Excerpt provided:
+ + +

Use a Low-Cost Module and MicroPython to Quickly Build AI-Based Vision and Hearing Devices

By Stephen Evanczuk

Contributed By Digi-Key's North American Editors

To meet growing desire for smart connected products, developers are turning increasingly to artificial intelligence (AI) methods such as machine learning (ML). However, developers often face a difficult hardware choice. They can base their designs on general purpose processors that are cost-effective but lack sufficient performance for complex algorithms, or they can use specialized solutions that deliver high performance but increase design cost and complexity.

Those are no longer the only options. This article describes a simpler, cost-effective alternative from Seeed Technology that lets developers deploy high-performance AI-based solutions using the familiar MicroPython programming language.

Machine learning approaches

The success of ML algorithms has attracted attention from developers looking for more effective approaches for object detection and speech recognition in a wide range of applications. Among these algorithms, convolutional neural networks (CNNs) have demonstrated the kind of highly accurate recognition required in machine vision and hearing applications. As a result, CNNs and similar deep neural networks (DNNs) have found growing application in personal electronics, wearables, and Internet of Things (IoT) designs.

For applications with modest CNN inference requirements, developers can implement successful solutions using neural network software libraries running on general purpose processors with single instruction, multiple data (SIMD) architectures and digital signal processing (DSP) extensions (see, “Build a Machine Learning Application with a Raspberry Pi”).

+ + +

Task inputs:
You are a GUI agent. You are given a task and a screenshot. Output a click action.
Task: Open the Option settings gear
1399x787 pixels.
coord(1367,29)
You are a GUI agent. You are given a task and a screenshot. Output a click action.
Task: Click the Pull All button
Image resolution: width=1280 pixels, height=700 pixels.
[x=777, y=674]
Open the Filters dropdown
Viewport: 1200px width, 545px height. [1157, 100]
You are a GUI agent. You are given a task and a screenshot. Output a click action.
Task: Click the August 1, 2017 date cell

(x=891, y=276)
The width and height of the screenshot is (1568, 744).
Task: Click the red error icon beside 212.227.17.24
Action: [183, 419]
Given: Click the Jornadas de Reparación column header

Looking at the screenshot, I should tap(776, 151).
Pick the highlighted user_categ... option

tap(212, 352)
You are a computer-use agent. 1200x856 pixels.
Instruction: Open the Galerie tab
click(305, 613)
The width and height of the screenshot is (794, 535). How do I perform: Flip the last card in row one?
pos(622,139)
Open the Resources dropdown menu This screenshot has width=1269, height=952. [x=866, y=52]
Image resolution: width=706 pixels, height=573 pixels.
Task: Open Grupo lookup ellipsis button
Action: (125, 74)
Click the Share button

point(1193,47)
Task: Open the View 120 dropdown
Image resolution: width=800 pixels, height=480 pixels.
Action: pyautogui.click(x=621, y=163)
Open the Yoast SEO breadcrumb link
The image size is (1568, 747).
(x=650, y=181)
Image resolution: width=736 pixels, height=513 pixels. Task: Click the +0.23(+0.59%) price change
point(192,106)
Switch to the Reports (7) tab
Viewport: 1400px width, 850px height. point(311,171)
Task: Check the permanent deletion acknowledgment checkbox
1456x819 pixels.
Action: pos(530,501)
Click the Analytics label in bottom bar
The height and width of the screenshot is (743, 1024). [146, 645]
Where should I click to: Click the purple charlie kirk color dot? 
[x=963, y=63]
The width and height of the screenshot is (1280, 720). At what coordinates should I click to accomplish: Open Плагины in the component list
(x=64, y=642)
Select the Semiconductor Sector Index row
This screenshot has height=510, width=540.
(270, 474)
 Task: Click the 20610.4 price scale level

+ + +

Work to complete:
**1.** Answer these questions about the article on AI-based vision and hearing devices:
(a) Who is named as the author of the article?
(b) Which company offers the cost-effective alternative that the article describes?
(c) Which type of neural network has shown the highly accurate recognition needed in machine vision and hearing applications?
**2.** Copy the listing exactly, starting with the line that contains "The width and height of the screenshot is (1280, 720)." and continuing through the end of the listing.

Expected results:
**1.**
(a) Stephen Evanczuk
(b) Seeed Technology
(c) Convolutional neural networks (CNNs)

**2.**
The width and height of the screenshot is (1280, 720). At what coordinates should I click to accomplish: Open Плагины in the component list
(x=64, y=642)
Select the Semiconductor Sector Index row
This screenshot has height=510, width=540.
(270, 474)
 Task: Click the 20610.4 price scale level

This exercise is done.